David Wallace-Wells (@dwallacewells): "Now, with the world already 1.2 degrees hotter, scientists believe that warming this century will most likely fall between two or three degrees. A little lower is possible, with much more concerted action; a little higher, too, with slower action and bad climate luck."

David Wallace-Wells (@dwallacewells): "The numbers may sound abstract, but what they suggest is this: Thanks to rapid declines in the price of renewables, a global political mobilization, a clearer picture of the energy future and serious policy focus, we have cut expected warming almost in half in just five years."

David Wallace-Wells (@dwallacewells): "This is inarguably good news and, in a time of climate panic and despair, a truly underappreciated sign of genuine and world-shaping progress."

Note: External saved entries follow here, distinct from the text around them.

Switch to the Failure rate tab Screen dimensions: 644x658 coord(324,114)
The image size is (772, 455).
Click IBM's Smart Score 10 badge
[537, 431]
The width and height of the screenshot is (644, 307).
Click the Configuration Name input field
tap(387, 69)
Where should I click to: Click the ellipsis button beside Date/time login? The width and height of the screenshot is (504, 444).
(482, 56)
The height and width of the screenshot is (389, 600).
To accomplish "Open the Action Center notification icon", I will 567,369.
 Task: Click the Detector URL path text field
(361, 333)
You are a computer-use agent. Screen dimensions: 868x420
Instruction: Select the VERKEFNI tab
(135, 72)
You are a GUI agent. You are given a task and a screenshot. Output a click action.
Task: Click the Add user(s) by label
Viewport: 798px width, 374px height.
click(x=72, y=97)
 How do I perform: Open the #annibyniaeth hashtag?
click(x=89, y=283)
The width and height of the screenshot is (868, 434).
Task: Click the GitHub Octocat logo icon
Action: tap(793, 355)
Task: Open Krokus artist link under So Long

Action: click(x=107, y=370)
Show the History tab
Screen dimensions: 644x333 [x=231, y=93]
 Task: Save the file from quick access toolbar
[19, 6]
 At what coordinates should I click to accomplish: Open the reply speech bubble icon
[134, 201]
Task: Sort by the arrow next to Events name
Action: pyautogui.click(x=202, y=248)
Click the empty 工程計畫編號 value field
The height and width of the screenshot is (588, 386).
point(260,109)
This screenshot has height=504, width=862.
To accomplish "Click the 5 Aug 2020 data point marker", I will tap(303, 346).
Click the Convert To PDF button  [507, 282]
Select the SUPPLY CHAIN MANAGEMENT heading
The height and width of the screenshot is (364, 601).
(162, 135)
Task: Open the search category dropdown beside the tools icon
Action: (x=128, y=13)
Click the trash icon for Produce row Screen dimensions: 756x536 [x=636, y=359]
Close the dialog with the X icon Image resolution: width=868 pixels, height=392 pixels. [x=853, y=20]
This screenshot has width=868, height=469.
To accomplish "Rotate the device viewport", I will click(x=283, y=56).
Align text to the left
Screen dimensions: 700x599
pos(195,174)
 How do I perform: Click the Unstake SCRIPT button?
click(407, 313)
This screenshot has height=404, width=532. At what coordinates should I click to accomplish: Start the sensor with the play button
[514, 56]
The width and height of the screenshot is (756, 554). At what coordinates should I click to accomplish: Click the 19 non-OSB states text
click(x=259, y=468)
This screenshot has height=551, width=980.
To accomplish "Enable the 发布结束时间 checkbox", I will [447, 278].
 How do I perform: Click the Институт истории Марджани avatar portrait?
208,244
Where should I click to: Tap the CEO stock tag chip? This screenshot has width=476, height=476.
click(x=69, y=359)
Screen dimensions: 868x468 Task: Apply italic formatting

David Wallace-Wells (@dwallacewells): "But just as important, the likeliest futures still lie beyond thresholds long thought disastrous, marking a failure of global efforts to limit warming to 'safe' levels. Through decades of only minimal action, we have squandered that opportunity."

David Wallace-Wells (@dwallacewells): "Perhaps even more concerning, the more we are learning about even relatively moderate levels of warming, the harsher and harder to navigate they seem."

David Wallace-Wells (@dwallacewells): “The good news is we have implemented policies that are significantly bringing down the projected global average temperature change,” @KHayhoe says. The bad news is that we have been “systematically underestimating the rate and magnitude of extremes.”

David Wallace-Wells (@dwallacewells): @KHayhoe "Even if temperature rise is limited to two degrees, she says, 'the extremes might be what you would have projected for four to five.'"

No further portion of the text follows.